Apparently, a blind man brought a Federal suit (14th Amendment, I suppose . . . talk about the king of all unintended consequences) claiming that the absence of holes, raised type, or size differences in American paper currency constitutes a violation of his right to . . . well, do something (I would imagine the issue was framed as one of deprivations of rights without due process -- because there's a right to be able to identify things by touch. I guess.)
There's two sides to this -- on the one hand there's the risibly specious legal argument, that the Mint has to make money that every person can use and identify regardless of disability (what about people without arms or hands? They can't very well use the bills either -- should we have walking or self-spending money?). On a purely practical level, this is not an insurmountable problem -- hasn't someone told this guy about The Sand Lot? If you recall, James Earl Jones's blind character in the movie talks about how he folds bills different ways to keep them straight.

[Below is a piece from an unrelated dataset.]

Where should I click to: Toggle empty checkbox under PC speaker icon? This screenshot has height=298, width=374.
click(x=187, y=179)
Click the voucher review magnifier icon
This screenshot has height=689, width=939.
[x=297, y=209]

On another side, however, is there any sort of non-legal obligation on the part of the government to produce blind-friendly money? I look at this question in a number of ways. On the one hand, we have coins. Granted, the dollar coins continue to be a huge flop (although they're going to do a thing similar to the state quarters with every president -- even Benjamin Harrison), but they exist and can be gotten ahold of. They can quite obviously be distinguished by touch. On the other hand, I look less at the government's responsibility to provide friendly money and more to the responsibility of honesty and charity that individuals in society bear. if I'm a bank teller or a cashier, I have a serious responsibility not to cheat blind people. The degree to which that responsibility binds me is far greater than any similar responsibility the government may possess to make non-ocularly identifiable money.
I mean, to a degree I feel bad for this guy; society is capable of making it so that people can cope with blindness. But in some ways, I feel worse for the judge in this case: nobody should have to live with being that stupid.